Quando acabou o almoço Mamãe disse:
—Pronto. Hoje não tem sobremesa. Come-se fruta, uma pêra ou uma maçã...
—Eu prefiro uma ameixa — disse Papai escolhendo a mais madura — esta deve ser docinha.
Nádia escolheu a banana mais pequenina, porque era mais fácil de descascar... e Lucas não escolheu nada... Quando acabou de comer a sua ameixa, Papai levantou-se, abriu a gaveta do louceiro, tirou os três embrulhinhos que lá estavam, fingiu-se muito admirado e disse:
—Falta um destes embrulhinhos aqui... alguém tirou?
Todos disseram que não.
—Eu preciso de saber se alguém tirou um embrulhinho destes... é muito importante. Digam-me, alguém mexeu nos embrulhinhos que estavam aqui na gaveta do louceiro?

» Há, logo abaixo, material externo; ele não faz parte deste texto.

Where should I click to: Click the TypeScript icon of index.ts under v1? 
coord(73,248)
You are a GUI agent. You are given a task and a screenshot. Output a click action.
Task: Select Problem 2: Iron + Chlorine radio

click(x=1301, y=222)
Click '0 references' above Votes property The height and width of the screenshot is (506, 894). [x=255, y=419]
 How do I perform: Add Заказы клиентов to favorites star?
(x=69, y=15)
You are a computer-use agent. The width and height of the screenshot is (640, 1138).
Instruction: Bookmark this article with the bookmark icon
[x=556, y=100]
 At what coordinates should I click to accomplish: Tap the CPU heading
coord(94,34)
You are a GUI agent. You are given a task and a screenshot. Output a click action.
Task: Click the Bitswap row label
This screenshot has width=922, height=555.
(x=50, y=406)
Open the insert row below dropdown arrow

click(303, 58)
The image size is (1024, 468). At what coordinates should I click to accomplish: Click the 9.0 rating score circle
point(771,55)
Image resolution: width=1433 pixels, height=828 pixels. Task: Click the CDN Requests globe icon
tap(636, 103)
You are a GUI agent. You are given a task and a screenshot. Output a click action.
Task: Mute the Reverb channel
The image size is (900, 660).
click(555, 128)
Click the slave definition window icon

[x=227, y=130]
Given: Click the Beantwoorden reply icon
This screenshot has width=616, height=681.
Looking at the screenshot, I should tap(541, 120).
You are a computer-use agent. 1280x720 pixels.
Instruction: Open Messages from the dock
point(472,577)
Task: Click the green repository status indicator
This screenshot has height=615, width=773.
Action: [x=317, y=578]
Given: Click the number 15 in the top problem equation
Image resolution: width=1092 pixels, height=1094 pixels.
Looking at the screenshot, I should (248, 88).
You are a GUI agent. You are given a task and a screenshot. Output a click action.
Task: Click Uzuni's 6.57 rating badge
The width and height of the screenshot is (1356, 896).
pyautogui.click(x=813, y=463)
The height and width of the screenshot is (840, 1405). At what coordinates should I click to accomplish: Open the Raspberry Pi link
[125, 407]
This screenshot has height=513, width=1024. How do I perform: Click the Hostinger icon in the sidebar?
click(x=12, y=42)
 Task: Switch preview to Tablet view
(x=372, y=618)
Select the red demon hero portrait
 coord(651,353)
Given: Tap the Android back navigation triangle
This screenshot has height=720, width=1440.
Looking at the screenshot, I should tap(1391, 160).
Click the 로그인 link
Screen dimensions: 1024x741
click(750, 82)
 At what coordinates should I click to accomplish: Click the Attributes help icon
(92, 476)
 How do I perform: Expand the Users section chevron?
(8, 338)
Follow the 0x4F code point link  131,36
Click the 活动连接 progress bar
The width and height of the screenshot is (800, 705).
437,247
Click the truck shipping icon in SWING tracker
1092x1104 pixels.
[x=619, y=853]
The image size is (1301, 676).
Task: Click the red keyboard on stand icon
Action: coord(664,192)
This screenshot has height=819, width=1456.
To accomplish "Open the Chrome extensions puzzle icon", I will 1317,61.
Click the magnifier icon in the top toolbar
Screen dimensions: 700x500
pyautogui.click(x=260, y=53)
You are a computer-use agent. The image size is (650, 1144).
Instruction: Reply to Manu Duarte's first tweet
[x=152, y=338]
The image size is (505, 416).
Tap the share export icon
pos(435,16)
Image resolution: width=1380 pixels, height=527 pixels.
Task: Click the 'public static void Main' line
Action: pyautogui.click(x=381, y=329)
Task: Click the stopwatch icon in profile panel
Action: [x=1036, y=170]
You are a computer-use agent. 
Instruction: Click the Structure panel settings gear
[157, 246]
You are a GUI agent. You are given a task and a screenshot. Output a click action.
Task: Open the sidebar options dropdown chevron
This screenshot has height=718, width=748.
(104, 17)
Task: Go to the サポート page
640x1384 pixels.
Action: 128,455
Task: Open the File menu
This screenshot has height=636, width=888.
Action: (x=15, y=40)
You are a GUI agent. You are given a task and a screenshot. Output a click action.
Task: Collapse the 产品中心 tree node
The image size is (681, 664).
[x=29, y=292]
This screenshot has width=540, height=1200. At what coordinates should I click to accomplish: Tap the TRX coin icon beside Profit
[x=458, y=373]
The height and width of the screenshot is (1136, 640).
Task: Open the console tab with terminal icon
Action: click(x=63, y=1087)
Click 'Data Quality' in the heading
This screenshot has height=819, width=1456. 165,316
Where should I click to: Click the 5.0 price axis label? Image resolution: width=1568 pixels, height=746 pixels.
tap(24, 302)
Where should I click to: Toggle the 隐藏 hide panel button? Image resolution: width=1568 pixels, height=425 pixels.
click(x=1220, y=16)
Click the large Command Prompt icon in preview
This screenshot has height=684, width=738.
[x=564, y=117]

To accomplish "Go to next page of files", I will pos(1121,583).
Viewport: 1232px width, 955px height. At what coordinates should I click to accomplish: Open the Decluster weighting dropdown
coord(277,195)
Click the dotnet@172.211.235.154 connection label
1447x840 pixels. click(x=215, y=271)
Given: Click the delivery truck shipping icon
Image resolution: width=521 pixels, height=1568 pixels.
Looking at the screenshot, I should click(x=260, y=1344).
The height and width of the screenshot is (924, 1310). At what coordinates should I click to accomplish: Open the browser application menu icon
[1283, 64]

Mamãe disse que não, Nádia também e Lucas jurou que nem sabia que estava embrulhinho nenhum na gaveta do louceiro.
—Eu não toquei em nada, nada!
—Tens a certeza que não tocaste, Lucas?
—Juro! Eu nem sabia de nada... Juro! Não mexi em nada!
—Pronto. Não faz mal. Se não mexeste, não tem problema. Julgava que eram quatro... São para os ratos que aparecem na garagem... têm veneno...
Lucas deu um salto na cadeira, aflito, e pôs-se a chorar e a tremer de medo.
—Ai... Eu... Eu vou morrer! A barriga dói!... Ai!... Ai!...
Mamãe acudiu, sentou-o no colo e aconchegou-o.
—Deixa, Lucas, Papai está mangando. Não é veneno de ratos, não. São bolinhos de arroz para a sobremesa. Mas tu já comeste o teu... Tá?